Avec Celltrion, nous identifions les opportunités médicales et commerciales en fonction du calendrier des médicaments biologiques de marque. Nous évaluons, quelques années avant l’échéance de la protection liée à leur brevet, le potentiel de développer des biosimilaires.

C’est toujours un pari?

Chaque projet est un pari sur l'avenir, car nous devons anticiper les besoins médicaux et les évolutions du marché. Les risques de se tromper impliquent de gros enjeux financiers liés au développement de nos produits. Or, il peut arriver qu’un nouveau médicament avec une efficacité supérieure rende obsolète celui qui arrive en libre accès. En outre, pour certains médicaments, la concurrence future peut descendre les prix à un niveau économiquement non viable. Cela peut représenter des enjeux en centaines de millions de francs. Dans de tels cas, il faut renoncer.

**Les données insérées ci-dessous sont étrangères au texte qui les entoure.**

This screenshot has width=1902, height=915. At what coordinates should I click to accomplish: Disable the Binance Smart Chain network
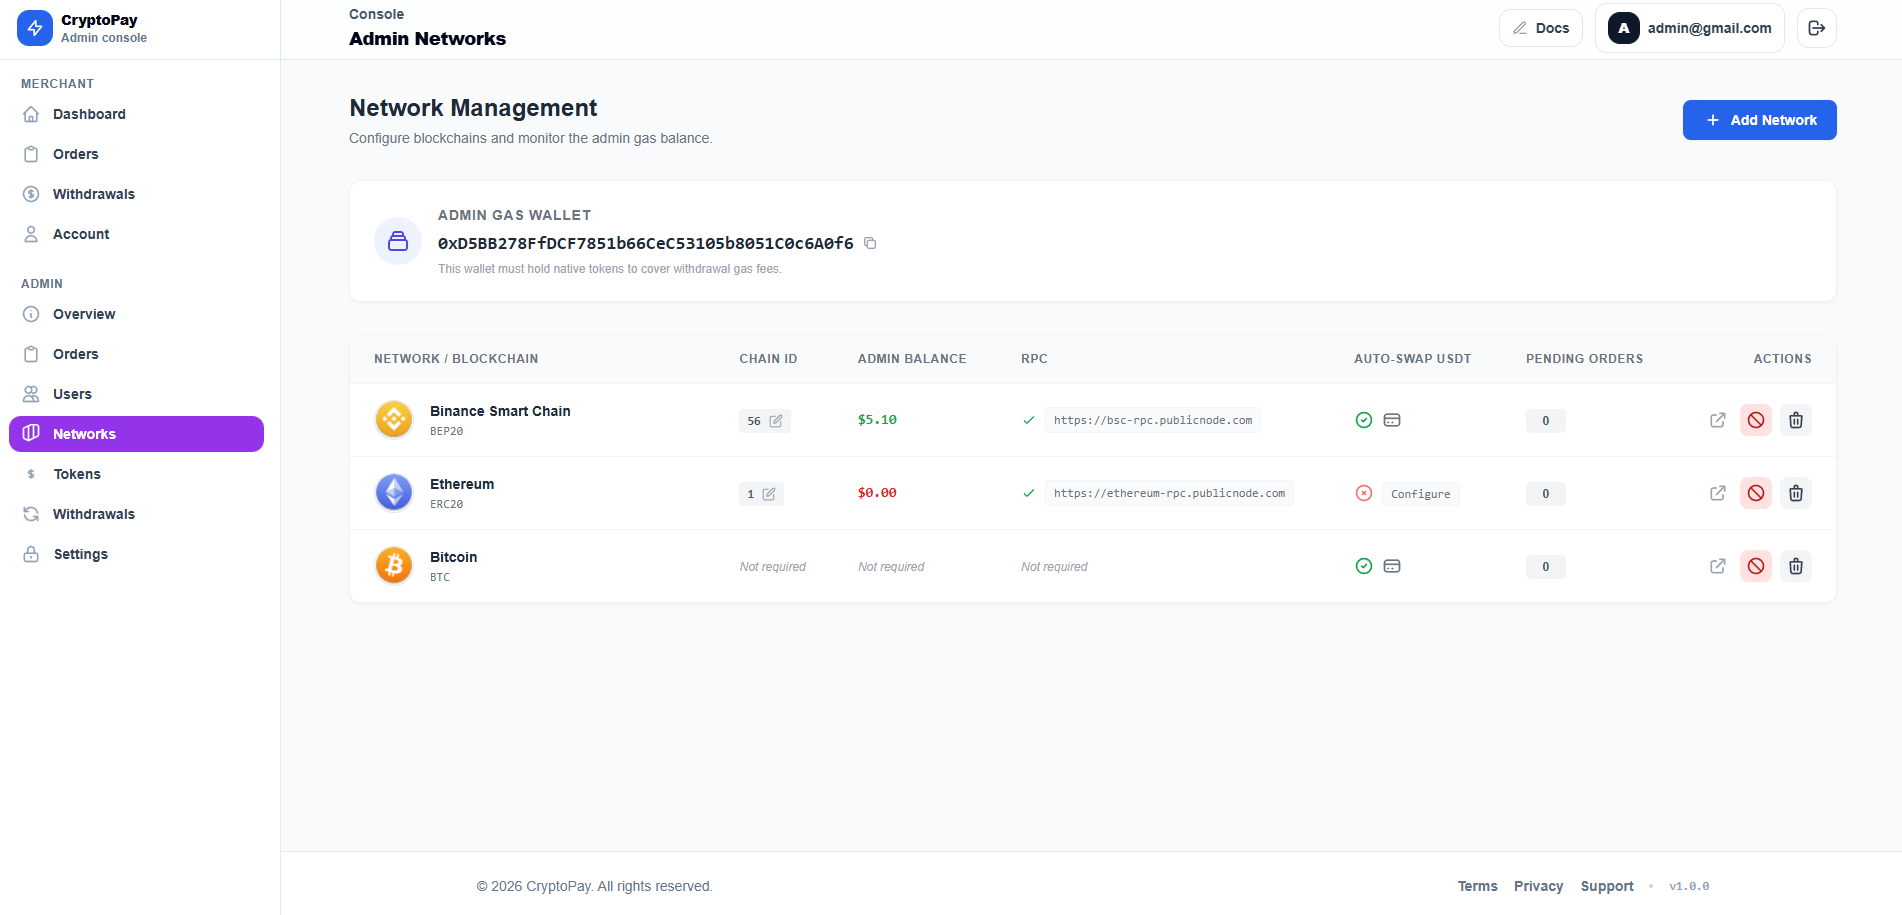[1755, 420]
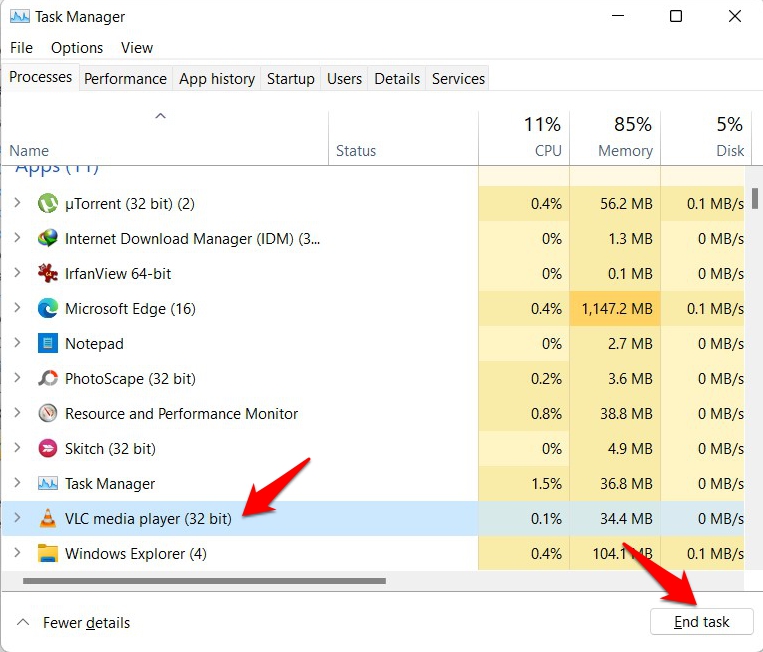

Comment évolue iQone sur le plan des ressources humaines?

J’ai la chance de pouvoir compter sur une équipe de collaborateurs hautement qualifiés et avec peu de turn-over. Nous attachons beaucoup d’importance à la qualité de l’environnement professionnel et aux relations de confiance. iQone devrait voir ses effectifs doubler d’ici à la fin de la décennie, mais le management de l’entreprise et moi-même comptons nous assurer que rien ne changera. Avec Celltrion, nous allons sortir six médicaments entre fin 2025 et mi-2026, impliquant la nécessité de recruter des talents et de développer de nouvelles compétences pour accompagner ces lancements.

Recevrez-vous une aide pour rendre cette croissance possible?

De notre expérience, il est relativement facile de lever des fonds d’amorçage lorsqu’on est une start-up prometteuse en Suisse. Nous avons pu compter sur le soutien d’organismes comme la Fondation d’aide aux entreprises ou Cautionnement romand pour croître. Toutefois, cette prochaine phase de besoin en capital est plus délicate, car les soutiens nécessaires sont moins nombreux en Suisse qu’aux Etats-Unis, par exemple, et selon mon expérience.

Quels sont vos prochains défis?

ll y aura beaucoup de produits à lancer en même temps ces prochaines années. Or, c’est toujours délicat de les soutenir tous de la même manière. Mais nous allons nous y préparer pour gérer au mieux cette période.